Los Vástagos crean y se ven atraídos por diversas religiones por miles de razones: ejercer poder sobre el rebaño, satisfacer su Ansia y a su Bestia, elevar su propio yo, reafirmarse en la posibilidad de una redención o formar parte de un gran plan creado por ellos o impuesto por sus amos secretos.
Mientras que algunos cultos vampíricos se extienden por el globo ocultándose a plena vista, otros son fes marginales con morbosas prácticas y ancestrales conspiraciones que duran siglos. El incestuoso Clan de la Muerte (los Hécata) y la malévola Iglesia de Set pueden considerarse los mayores cultos vampíricos del mundo; ambas facciones creen en un destino que les permitirá imponer su voluntad sobre el plano de los vivos y de los muertos.
Ya sea por la búsqueda de poder, salvación o trascendencia, todos los cultos de los Vástagos se regodean en la sangre: la derraman en sacrificios, la exigen a sus seguidores y se exaltan en ella en bautismos impíos que proclaman su gloria divina.
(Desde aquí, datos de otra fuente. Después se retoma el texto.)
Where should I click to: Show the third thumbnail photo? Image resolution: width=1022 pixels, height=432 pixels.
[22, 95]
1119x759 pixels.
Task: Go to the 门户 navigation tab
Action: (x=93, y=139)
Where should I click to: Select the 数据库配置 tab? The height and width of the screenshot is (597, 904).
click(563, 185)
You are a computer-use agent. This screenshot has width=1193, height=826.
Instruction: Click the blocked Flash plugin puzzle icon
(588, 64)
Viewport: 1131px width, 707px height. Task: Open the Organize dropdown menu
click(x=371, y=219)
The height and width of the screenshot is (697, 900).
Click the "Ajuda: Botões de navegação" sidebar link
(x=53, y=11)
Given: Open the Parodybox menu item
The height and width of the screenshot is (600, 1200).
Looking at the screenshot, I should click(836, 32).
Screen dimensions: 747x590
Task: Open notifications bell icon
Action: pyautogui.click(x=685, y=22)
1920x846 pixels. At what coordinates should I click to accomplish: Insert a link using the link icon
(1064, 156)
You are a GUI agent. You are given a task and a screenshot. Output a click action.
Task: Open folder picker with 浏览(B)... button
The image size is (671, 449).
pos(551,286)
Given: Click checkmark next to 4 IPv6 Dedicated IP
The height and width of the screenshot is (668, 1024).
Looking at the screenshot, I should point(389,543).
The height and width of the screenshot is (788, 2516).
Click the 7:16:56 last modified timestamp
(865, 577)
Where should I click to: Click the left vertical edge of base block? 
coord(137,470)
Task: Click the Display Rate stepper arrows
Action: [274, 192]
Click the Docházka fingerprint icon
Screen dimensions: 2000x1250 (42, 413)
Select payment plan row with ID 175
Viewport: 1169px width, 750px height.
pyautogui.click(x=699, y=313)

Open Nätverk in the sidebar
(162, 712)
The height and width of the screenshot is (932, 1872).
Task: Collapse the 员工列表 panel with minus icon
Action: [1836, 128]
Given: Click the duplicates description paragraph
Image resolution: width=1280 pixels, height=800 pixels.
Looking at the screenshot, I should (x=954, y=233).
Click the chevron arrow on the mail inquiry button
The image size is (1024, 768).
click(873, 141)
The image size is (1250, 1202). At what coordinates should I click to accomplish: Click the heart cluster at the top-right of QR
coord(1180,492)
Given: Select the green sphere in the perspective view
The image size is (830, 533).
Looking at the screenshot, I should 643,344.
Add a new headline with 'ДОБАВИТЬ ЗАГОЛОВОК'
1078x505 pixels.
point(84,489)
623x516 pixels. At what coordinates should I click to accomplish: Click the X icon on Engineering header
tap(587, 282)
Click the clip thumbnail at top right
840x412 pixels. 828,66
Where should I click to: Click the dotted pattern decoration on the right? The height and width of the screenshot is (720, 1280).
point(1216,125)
Estos grupos dedicados a los dioses de la Sangre se encuentran entre las más insidiosas y malditas sectas de los Vástagos, y estas noches se aproximan al culmen de su poder.
Hoy, todos los días y todos los meses del año recordamos que más allá de elegir quién quieres ser en cada partida, lo verdaderamente importante es celebrar quién eres realmente en la vida.